§ What the task requires: Return every line of the records below that contains the word "should", copied without any change.

§ Dataset:
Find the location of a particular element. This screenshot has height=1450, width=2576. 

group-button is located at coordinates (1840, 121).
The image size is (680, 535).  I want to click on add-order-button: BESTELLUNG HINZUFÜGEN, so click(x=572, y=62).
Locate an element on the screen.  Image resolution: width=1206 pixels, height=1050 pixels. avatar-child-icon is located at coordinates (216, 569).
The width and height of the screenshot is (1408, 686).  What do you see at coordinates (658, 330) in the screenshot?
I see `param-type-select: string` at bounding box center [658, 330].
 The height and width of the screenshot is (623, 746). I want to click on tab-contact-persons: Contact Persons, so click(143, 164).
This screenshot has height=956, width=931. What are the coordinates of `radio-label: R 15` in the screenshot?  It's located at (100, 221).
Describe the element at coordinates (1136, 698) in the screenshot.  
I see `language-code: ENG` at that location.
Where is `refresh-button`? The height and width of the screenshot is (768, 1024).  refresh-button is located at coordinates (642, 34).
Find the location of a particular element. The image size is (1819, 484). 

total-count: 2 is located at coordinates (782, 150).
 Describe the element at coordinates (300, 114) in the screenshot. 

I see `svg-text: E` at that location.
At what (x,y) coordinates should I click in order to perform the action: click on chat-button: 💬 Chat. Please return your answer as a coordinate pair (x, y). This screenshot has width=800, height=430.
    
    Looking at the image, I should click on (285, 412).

§ Solution to this task:
At what (x,y) coordinates should I click in order to perform the action: click on chat-button: 💬 Chat. Please return your answer as a coordinate pair (x, y). This screenshot has width=800, height=430.
    Looking at the image, I should click on (285, 412).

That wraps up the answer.